Aksionov raised his head and said: "Tell me, Semyonich, do you know anything of the merchants Aksionov of Vladimir? Are they still alive?"
"Know them? Of course I do. The Aksionovs are rich, though their father is in Siberia: a sinner like ourselves, it seems! As for you, Gran'dad, how did you come here?"

Aksionov did not like to speak of his misfortune. He only sighed, and said, "For my sins I have been in prison these twenty-six years."

"What sins?" asked Makar Semyonich.

But Aksionov only said, "Well, well--I must have deserved it!" He would have said no more, but his companions told the newcomers how Aksionov came to be in Siberia; how some one had killed a merchant, and had put the knife among Aksionov's things, and Aksionov had been unjustly condemned.

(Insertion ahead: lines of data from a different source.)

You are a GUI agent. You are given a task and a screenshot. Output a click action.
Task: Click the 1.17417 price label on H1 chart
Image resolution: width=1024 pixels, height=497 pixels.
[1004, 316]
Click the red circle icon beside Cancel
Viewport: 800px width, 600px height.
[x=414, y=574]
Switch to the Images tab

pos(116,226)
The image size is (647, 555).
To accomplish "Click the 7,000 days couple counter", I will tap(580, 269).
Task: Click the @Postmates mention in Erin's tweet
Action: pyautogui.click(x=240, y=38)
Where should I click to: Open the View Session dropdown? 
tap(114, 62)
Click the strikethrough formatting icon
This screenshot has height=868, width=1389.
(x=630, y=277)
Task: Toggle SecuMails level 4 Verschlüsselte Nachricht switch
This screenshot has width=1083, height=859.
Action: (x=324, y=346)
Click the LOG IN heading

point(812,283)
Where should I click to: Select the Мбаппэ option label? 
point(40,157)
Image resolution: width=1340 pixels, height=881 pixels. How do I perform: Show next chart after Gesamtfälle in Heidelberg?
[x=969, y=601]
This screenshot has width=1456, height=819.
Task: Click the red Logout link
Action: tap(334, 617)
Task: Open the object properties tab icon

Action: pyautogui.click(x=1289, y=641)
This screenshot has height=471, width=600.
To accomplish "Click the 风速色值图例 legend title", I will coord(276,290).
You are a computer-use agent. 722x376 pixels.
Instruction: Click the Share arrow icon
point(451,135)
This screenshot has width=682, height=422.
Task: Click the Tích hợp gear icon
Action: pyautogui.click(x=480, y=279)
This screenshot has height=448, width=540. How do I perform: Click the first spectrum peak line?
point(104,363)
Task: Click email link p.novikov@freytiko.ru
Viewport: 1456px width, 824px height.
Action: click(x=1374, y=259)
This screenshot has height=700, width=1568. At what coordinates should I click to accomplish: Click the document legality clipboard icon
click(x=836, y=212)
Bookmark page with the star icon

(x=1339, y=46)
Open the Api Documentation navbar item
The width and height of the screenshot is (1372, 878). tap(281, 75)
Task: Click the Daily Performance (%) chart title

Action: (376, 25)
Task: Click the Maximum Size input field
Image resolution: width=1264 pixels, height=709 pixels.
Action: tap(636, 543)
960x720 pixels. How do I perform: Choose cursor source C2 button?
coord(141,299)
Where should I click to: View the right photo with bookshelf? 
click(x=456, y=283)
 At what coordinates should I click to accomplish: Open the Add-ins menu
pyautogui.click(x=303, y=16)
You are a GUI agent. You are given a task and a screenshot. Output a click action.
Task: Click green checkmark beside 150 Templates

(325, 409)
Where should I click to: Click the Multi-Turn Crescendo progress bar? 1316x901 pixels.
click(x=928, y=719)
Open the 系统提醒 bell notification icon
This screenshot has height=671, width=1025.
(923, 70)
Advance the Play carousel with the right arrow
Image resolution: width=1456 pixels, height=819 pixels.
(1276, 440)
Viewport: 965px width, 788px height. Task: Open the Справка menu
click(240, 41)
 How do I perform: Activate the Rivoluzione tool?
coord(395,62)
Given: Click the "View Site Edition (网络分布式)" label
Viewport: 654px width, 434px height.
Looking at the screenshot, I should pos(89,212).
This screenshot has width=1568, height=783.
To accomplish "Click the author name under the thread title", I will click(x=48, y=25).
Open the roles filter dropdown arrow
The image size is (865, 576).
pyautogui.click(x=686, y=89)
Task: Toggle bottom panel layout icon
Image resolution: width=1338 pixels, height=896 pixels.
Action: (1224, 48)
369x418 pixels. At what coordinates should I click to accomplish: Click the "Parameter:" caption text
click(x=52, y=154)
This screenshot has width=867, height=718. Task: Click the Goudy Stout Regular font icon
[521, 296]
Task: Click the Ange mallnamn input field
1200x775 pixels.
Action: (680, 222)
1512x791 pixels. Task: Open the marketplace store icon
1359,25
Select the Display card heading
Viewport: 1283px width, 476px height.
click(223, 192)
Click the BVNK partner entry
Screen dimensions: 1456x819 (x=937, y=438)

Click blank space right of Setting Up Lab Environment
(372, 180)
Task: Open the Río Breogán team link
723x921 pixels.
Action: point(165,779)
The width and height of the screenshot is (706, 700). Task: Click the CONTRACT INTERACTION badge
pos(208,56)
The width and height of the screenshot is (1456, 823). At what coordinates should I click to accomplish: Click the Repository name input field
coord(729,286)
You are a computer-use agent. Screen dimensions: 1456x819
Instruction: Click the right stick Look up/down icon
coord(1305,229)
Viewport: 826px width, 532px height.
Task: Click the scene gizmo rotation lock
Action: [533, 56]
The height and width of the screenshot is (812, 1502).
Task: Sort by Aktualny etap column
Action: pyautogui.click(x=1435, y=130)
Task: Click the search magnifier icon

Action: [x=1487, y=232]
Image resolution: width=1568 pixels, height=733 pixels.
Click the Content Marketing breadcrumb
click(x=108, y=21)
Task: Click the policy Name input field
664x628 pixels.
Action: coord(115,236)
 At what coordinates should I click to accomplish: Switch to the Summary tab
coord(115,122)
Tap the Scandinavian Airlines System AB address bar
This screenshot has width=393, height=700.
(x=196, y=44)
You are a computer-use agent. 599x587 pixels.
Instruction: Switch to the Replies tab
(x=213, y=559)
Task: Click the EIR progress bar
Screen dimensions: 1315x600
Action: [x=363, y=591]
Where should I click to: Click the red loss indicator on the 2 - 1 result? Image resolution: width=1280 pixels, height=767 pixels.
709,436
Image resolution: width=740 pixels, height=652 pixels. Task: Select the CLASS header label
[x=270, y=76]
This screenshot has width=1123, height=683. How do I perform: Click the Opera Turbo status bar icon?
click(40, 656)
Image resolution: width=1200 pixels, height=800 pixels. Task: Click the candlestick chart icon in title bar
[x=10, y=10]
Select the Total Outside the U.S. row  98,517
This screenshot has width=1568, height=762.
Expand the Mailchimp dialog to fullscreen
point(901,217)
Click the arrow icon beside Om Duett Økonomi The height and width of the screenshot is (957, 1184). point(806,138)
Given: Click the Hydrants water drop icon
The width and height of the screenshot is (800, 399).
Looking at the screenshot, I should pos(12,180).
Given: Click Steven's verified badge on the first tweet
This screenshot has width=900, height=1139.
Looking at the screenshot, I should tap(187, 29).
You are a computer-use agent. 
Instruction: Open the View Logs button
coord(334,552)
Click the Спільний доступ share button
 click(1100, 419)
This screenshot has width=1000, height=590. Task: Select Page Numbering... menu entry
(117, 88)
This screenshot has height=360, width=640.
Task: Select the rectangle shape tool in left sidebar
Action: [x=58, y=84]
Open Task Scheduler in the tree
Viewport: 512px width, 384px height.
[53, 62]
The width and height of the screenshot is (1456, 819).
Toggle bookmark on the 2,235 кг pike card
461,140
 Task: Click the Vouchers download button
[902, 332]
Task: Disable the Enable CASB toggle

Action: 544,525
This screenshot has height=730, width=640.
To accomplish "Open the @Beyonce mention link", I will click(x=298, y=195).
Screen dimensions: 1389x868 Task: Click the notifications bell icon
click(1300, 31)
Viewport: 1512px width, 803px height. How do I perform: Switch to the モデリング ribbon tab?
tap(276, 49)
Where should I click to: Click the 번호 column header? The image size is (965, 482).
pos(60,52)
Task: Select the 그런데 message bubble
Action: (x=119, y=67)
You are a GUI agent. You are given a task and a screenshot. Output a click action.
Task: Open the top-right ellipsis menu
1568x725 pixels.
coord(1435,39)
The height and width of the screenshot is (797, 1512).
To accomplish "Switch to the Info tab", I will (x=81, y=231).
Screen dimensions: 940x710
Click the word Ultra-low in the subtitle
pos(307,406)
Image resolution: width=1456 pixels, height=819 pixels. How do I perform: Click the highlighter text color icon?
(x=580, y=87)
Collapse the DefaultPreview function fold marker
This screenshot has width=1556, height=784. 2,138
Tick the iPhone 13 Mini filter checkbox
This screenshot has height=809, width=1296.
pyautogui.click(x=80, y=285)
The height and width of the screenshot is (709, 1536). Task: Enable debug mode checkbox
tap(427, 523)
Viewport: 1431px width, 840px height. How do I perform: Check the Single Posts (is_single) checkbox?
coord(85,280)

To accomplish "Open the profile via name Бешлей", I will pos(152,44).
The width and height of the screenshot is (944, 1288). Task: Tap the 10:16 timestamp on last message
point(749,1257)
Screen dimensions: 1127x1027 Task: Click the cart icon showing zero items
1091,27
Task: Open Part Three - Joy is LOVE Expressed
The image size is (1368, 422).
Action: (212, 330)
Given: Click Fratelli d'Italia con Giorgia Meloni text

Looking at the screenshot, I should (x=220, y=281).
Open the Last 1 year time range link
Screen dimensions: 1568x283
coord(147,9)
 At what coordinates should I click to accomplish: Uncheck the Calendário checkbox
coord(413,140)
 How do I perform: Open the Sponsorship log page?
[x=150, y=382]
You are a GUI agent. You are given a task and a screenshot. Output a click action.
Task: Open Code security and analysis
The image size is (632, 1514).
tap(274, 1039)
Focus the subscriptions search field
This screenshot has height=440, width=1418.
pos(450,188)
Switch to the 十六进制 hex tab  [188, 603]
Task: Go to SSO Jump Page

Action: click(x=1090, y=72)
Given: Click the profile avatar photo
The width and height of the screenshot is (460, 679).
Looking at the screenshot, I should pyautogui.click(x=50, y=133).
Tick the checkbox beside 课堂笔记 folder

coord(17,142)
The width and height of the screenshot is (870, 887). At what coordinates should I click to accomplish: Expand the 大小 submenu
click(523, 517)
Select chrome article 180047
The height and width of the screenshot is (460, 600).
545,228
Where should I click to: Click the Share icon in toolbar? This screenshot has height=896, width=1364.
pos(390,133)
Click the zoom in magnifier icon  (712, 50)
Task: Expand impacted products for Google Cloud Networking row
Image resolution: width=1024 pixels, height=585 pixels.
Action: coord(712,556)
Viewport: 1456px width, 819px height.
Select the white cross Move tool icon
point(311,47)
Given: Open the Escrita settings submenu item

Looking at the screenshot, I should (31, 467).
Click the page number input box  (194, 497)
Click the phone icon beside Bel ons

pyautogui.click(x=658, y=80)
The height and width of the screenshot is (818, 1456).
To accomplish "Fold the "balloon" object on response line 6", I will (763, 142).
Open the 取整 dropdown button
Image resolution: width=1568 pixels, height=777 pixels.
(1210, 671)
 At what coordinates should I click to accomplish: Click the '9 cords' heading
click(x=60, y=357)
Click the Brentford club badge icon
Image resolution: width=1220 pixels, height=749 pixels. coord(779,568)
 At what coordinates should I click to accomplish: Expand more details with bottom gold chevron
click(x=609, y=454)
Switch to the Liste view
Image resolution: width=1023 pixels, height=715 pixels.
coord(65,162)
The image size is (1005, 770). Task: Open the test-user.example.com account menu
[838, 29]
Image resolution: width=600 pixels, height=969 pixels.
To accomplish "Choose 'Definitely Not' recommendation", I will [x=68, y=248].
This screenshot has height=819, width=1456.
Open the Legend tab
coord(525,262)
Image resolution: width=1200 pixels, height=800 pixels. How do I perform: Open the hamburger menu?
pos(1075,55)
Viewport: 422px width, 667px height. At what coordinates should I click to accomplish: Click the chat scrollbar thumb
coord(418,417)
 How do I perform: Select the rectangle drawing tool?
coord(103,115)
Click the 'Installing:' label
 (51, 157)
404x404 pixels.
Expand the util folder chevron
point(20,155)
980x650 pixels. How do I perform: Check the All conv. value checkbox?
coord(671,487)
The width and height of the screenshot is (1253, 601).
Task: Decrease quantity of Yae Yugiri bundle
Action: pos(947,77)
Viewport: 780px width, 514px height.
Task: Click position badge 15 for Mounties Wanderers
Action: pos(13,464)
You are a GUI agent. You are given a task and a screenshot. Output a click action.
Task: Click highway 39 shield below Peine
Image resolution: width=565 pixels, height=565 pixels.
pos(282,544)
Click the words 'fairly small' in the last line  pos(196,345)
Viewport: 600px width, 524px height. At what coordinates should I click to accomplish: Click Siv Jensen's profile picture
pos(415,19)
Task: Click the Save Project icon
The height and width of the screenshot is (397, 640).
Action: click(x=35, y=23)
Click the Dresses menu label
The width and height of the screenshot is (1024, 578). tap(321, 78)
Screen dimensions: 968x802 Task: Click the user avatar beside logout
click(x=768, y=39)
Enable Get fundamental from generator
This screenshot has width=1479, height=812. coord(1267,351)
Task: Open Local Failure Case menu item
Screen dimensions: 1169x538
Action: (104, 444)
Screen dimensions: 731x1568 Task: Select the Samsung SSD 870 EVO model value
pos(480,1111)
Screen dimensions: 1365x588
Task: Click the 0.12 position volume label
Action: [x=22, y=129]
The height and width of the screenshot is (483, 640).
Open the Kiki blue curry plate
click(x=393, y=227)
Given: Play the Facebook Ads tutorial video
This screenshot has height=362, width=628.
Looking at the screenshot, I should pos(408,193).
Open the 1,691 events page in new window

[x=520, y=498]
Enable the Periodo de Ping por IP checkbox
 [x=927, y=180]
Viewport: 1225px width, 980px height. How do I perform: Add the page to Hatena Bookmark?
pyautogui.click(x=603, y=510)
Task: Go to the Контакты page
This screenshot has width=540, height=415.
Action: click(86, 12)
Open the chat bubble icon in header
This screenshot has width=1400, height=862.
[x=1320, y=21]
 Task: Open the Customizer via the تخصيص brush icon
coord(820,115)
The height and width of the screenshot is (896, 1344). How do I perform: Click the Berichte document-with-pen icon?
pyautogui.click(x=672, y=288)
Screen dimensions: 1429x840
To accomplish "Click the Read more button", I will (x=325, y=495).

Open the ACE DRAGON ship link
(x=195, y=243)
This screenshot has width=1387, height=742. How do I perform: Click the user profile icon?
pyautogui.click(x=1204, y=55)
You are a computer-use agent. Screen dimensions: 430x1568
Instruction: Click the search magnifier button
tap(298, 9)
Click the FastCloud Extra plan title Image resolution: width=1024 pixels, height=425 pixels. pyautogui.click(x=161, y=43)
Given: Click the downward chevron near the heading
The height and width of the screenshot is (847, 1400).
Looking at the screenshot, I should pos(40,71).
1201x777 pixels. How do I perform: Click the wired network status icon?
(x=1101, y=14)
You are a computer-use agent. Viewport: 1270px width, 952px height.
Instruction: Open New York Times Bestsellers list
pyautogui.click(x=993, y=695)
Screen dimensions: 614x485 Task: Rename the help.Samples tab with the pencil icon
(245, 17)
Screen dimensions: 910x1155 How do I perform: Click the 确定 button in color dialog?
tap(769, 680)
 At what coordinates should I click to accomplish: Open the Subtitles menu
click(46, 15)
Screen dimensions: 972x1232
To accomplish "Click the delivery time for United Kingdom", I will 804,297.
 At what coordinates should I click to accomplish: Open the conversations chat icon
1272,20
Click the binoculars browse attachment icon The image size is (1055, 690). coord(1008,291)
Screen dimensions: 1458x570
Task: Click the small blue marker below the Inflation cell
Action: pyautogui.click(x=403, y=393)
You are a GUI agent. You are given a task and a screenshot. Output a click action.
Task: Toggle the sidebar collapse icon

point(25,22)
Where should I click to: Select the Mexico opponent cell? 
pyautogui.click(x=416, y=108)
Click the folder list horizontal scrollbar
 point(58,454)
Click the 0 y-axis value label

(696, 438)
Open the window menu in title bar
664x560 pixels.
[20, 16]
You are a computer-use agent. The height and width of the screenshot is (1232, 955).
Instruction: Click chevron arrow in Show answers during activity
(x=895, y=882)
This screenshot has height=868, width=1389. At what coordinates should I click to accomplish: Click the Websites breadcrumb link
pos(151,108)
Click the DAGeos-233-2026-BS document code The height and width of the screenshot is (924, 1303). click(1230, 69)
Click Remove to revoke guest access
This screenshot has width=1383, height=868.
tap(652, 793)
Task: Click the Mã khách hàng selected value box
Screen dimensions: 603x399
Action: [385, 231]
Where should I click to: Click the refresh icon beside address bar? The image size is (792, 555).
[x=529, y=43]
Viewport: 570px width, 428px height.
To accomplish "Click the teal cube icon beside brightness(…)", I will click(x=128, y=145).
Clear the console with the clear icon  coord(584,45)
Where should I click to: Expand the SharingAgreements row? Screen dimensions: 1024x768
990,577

When Makar Semyonich heard this, he looked at Aksionov, slapped his own knee, and exclaimed, "Well, this is wonderful! Really wonderful! But how old you've grown, Gran'dad!"

The others asked him why he was so surprised, and where he had seen Aksionov before; but Makar Semyonich did not reply. He only said: "It's wonderful that we should meet here, lads!"
These words made Aksionov wonder whether this man knew who had killed the merchant; so he said, "Perhaps, Semyonich, you have heard of that affair, or maybe you've seen me before?"
"How could I help hearing? The world's full of rumours. But it's a long time ago, and I've forgotten what I heard."

"Perhaps you heard who killed the merchant?" asked Aksionov.

Makar Semyonich laughed, and replied: "It must have been him in whose bag the knife was found! If some one else hid the knife there, 'He's not a thief till he's caught,' as the saying is. How could any one put a knife into your bag while it was under your head? It would surely have woke you up."

When Aksionov heard these words, he felt sure this was the man who had killed the merchant. He rose and went away. All that night Aksionov lay awake. He felt terribly unhappy, and all sorts of images rose in his mind. There was the image of his wife as she was when he parted from her to go to the fair. He saw her as if she were present; her face and her eyes rose before him; he heard her speak and laugh. Then he saw his children, quite little, as they: were at that time: one with a little cloak on, another at his mother's breast. And then he remembered himself as he used to be-young and merry. He remembered how he sat playing the guitar in the porch of the inn where he was arrested, and how free from care he had been. He saw, in his mind, the place where he was flogged, the executioner, and the people standing around; the chains, the convicts, all the twenty-six years of his prison life, and his premature old age. The thought of it all made him so wretched that he was ready to kill himself.

"And it's all that villain's doing!" thought Aksionov. And his anger was so great against Makar Semyonich that he longed for vengeance, even if he himself should perish for it. He kept repeating prayers all night, but could get no peace. During the day he did not go near Makar Semyonich, nor even look at him.

A fortnight passed in this way. Aksionov could not sleep at night, and was so miserable that he did not know what to do.

One night as he was walking about the prison he noticed some earth that came rolling out from under one of the shelves on which the prisoners slept. He stopped to see what it was. Suddenly Makar Semyonich crept out from under the shelf, and looked up at Aksionov with frightened face.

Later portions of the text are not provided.